One of the big issues with a dorm room is where to put all of that extra stuff. The closets in these close cubicle-type rooms can be completely insufficient for anyone with more than a few bags of personal possessions. Here are some of the creative ways that students stash their larger items during the semester.
1. Use Shared Space on Dorm Floors
Many times, a dorm will have an empty “free room” for people to congregate in. There might be a tv or other amenities stowed away there. Sometimes, students can also find that available space in one of these common rooms isn’t being used.

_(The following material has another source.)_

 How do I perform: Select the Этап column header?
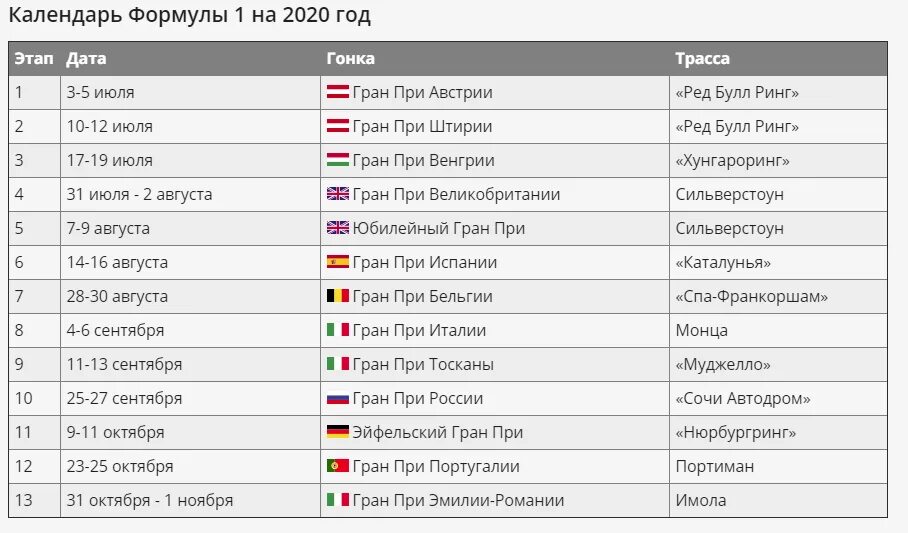(34, 59)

Securing items from theft in these spaces can be difficult, but in some cases, the common area can provide a storage option.
2. Mini-Storage Options
Another common solution is for the student to rent a self-storage space as close to campus as possible. This mirrors the strategies of Americans everywhere who just have too much gear for their living spaces. In many areas, the storage business is booming, and it’s easy to find these small units for rent.
3. Leave Stuff at Home
This is one of the more obvious solutions to student overload, but it’s one that sometimes gets overlooked. Students should think critically about what they really need in their dorm space, and leave the rest back with the parents. Anything else puts your dorm room at risk of becoming one of those over-filled nightmares where there just isn’t enough floor space, let alone closet room.

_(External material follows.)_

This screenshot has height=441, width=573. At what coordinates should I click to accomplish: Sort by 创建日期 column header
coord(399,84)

4. Get Portable Storage Pods
Another way to safely store your extra stuff is in a storage pod. The PODS company and some other competitors offer these portable secured units for putting away all of the additional items that won’t fit indoors. You may need a campus permit to keep a POD on the grounds, and some creative thinking and networking may be necessary to find a safe place to put the unit.
5. Utilize Vehicles
For those students who just have a little bit more than can comfortably fit in their dorm room, another common solution is to use a personal car or other vehicle for temporary storage. It can be frustrating to drive a full trunk, and it’s not great for fuel economy, but in a pinch, keeping your goods in your car can help out a bit when it comes to tricky dorm storage scenarios.
Think about all of the above when your dorm room is overflowing with stuff. Cutting down on clutter can also help out a lot when it comes to freeing up space in a limited dorm area.